Proximity searching is a kind of fuzzy phrase searching. A garden-variety phrase search gives exactly the words you want, in an exact order. In contrast, a proximity search specifies one or more words that should be close to each other. An example of a proximity search is “shuffle NEAR coil.” Some proximity searching systems let you specify the width of the range in characters or words.
Proximity searching is a bit like a weighted search on word positions. Searching for “government corruption” (a phrase search) will retrieve some documents, but searching for “government NEAR corruption” will find more. Proximity searching works well when phrases tend to have many variants, or when words of moderate selectivity tend to sit close to one another. Unfortunately, proximity searching is expensive in computer time.
Range searching is possible when documents are represented by values that can be ordered. An example is “documents published between January and June of last year.” Any values chosen from an ordered domain — including time, money, revisions, and dimensions — can be the subject of a range search. Range searching is generally expensive to implement in document managers, though it is a staple of relational database systems. In addition, proximity searching can be implemented as a kind of range search.
Two documents are said to be bibliographically coupled if there is a third document that links to both of them. The earliest use of bibliographic coupling was for indexing academic papers through their bibliographies, hence the name. The basic idea is that if two papers are referenced from a third, there is some evidence to believe that the two are related (otherwise, the author would not have referenced them both).
Bibliographic coupling is uncommon in document management systems, but is beginning to appear in systems for searching the Web.
Some research tools to search the Web are also offering cocitation, a companion to bibliographic coupling. Two documents are considered related by cocitation if each references a third document. As with bibliographic coupling, cocitation is an information retrieval technique originating with academic papers and bibliographies. In scientific fields, the fact that two publications jointly reference a third is evidence that both are related by academic “pedigree.”
One recurring problem with search systems is in getting users to specify the right words or other document representatives. Relevance feedback tries to address this by using documents themselves as queries.
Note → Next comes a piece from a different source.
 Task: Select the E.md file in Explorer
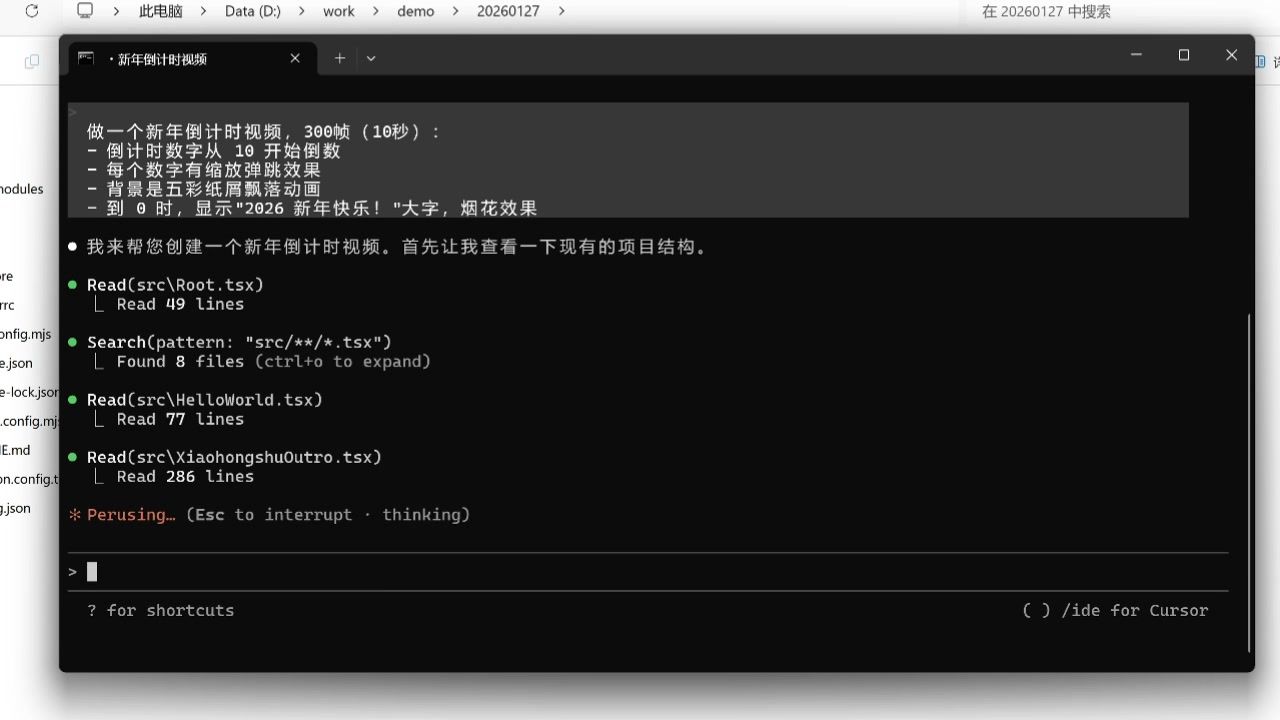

Relevance feedback is sometimes called “query by example.” Users browse a database until they find one or more documents that seem appropriate. Then they pose a query to the system that says, in effect, “find more documents like this.” The search engine then extracts from the document its keywords, title, full text, or other representatives, and treats these as the input for more searching. Systems based on relevance feedback may use Boolean, weighted, full text, proximity, or range searching.
The main advantage of relevance feedback is simplicity for users. The main disadvantage is that the search mechanism is a black box; you really have no idea how the system picks documents similar to the one you gave as an example. Consequently, relevance feedback techniques are useful mainly when you are out of ideas for locating more relevant information.
The goal of natural language retrieval is the ability to pose questions in natural language to a computer, just as one would pose them to a human (such as a researcher or librarian). The obvious virtue of the scheme is a completely natural user interface. The difficulty is that the riddle of fully understanding natural language remains largely unsolved. Simple ambiguities confuse computers, and relatively little progress has taken place on understanding language.
Most systems claiming to do natural language searches are essentially extracting keywords out of a natural language query, then using these for a weighted search.